**Stated exercise:** Reproduce the lines below word for word, leaving out the pictures.

**Material provided:**
******************************

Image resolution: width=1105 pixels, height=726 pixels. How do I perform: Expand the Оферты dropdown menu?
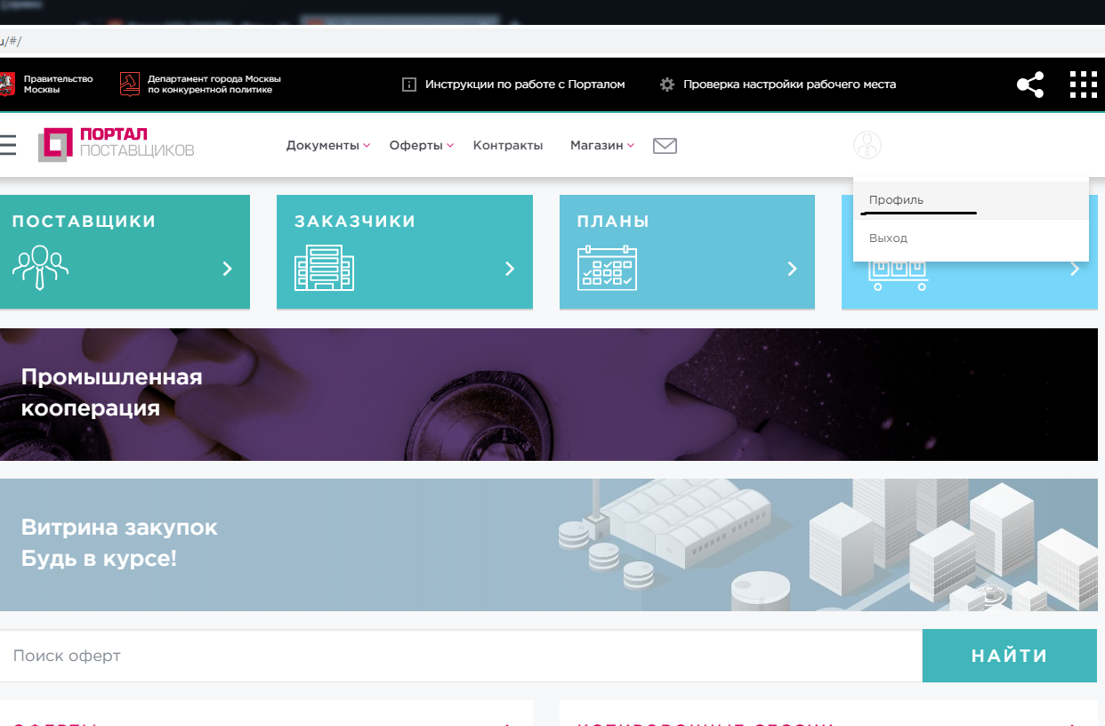point(421,146)
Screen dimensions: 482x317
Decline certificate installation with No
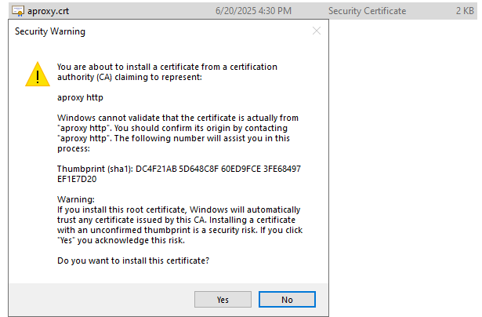[287, 300]
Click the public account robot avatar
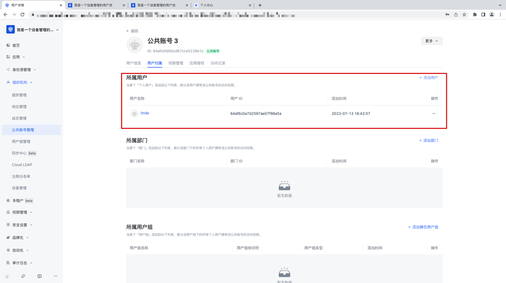The image size is (506, 283). [x=134, y=45]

******************************

**Response to this exercise:**
Image resolution: width=1105 pixels, height=726 pixels. How do I perform: Expand the Оферты dropdown menu?
point(421,146)
Screen dimensions: 482x317
Decline certificate installation with No
[287, 300]
Click the public account robot avatar
The image size is (506, 283). [x=134, y=45]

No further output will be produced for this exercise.